SerambiIndonesia/
Home »

Opini

Tetap Dianggap Sah sebelum Ada Pembatalan

DOSEN Hukum Tata Negara Fakultas Hukum Universitas Malikussaleh (Unimal) Lhoskeumawe, Dr Amrizal J Prang SH., LL.M

Tetap Dianggap Sah sebelum Ada Pembatalan

DOSEN Hukum Tata Negara Fakultas Hukum Universitas Malikussaleh (Unimal) Lhoskeumawe, Dr Amrizal J Prang SH., LL.M mengatakan, polemik pemberhentian dan pengangkatan 20 pejabat eselon II dan pelantikan 33 pejabat eselon II baru oleh Gubernur Aceh pada 10 Maret 2017 sepertinya tidak akan berakhir kalau mantan pejabat, gubernur, dan DPRA tidak menahan diri.

Amrizal yang diwawancarai Serambi tadi malam terkait keputusan ‘kontroversi’ Gubernur Aceh yang disikapi oleh pihak Kemendagri, menandaskan, pemerintahan wajib terus berjalan dan keputusan gubernur tersebut juga terus dilaksanakan sampai ada putusan pembatalan. “Artinya, meskipun upaya administrasi dan hukum dilakukan, pemerintahan tidak boleh mandeg apalagi berhenti,” ujarnya.

Karena, lanjut Amrizal, sebagaimana asas hukum praduga rechtmatig (praesumptio iustae cusa), bahwa setiap tindakan pemerintah selalu harus dianggap rechtmatig (dianggap sah) sampai ada pembatalannya.
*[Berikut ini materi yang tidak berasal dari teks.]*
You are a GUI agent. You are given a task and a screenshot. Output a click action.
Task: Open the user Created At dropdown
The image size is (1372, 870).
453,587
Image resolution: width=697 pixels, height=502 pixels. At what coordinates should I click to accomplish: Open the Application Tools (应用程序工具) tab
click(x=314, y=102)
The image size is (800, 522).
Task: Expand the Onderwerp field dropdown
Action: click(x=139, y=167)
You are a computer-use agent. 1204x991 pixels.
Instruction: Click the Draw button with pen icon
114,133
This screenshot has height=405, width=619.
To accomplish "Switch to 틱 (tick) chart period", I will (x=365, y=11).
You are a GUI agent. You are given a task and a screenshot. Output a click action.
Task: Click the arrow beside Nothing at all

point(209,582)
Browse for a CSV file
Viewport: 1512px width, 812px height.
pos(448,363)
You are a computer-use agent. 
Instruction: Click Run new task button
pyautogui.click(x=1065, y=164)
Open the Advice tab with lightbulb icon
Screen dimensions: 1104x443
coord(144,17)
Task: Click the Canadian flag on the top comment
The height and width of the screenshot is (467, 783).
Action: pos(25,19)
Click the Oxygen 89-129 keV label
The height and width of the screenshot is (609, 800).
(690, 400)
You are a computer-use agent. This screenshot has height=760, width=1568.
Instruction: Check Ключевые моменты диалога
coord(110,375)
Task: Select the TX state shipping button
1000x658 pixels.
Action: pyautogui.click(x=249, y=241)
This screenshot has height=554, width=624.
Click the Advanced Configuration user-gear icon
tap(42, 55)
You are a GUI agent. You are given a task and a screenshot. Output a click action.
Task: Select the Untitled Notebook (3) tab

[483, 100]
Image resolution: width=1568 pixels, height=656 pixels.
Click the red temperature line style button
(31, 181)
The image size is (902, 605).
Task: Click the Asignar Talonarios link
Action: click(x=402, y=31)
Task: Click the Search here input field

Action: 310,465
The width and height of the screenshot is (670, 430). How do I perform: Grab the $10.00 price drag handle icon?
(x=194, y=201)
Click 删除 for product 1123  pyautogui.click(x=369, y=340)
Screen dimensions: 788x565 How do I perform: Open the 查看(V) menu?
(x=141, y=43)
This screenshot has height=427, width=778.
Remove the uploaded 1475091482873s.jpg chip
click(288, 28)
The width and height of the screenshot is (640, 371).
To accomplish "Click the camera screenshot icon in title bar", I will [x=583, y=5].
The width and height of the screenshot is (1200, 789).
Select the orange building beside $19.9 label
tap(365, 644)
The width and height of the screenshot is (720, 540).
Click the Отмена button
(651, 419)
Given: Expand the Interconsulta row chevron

Artinya, sebelum ada pembatalan terhadap Keputusan Gubernur tersebut, maka dianggap sah sebagaimana Pasal 67 ayat (1) UU Nomor 5/1986 yang diubah dengan UU Nomor 9/2004 dan UU Nomor 51/2009 tentang Peradilan Tata Usaha Negara, disebutkan: Gugatan tidak menunda atau menghalangi dilaksanakannya Keputusan Badan atau Pejabat Tata Usaha Negara serta tindakan Badan atau Pejabat Tata Usaha Negara yang digugat.

Amrizal menekankan, seharusnya kondisi seperti ini tidak boleh berlarut-larut padahal berkaitan dengan penganggaran sudah memasuki bulan ketiga (Maret) tahun 2017. Sementara realisasi penyerapan anggaran APBA untuk pembangunan baik fisik maupun non-fisik belum terlihat bergerak.

“Kalau realisasi anggaran APBA tidak segera dilaksanakan, maka rakyat berhak menggugat dan meminta pertanggungjawaban kepada Gubernur Aceh dan DPRA yang dipilih langsung oleh rakyat. Seharusnya, Gubernur dan DPRA mengutamakan kepentingan rakyat bukan kepentingan pribadi dan kelompok,” kata Amrizal.

Amrizal juga menanggapi Surat Mendagri melalui Dirjen Otda, Soni Sumarsono yang meminta Gubernur Aceh tidak menugaskan/mengaktifkan pejabat struktural yang dilantik berdasarkan Keputusan Gubernur Aceh Nomor Peg.821.22/004/2017 Tanggal 10 Maret 2017.

Jika merujuk sifat surat tersebut, kata Amrizal, bukanlah suatu keputusan yang membatalkan Surat Keputusan Gubernur, sehingga dianggap tidak mempengaruhi apapun terhadap keputusan sebelumnya. Sehingga, ada kemungkinan gubernur tidak menindaklanjutinya.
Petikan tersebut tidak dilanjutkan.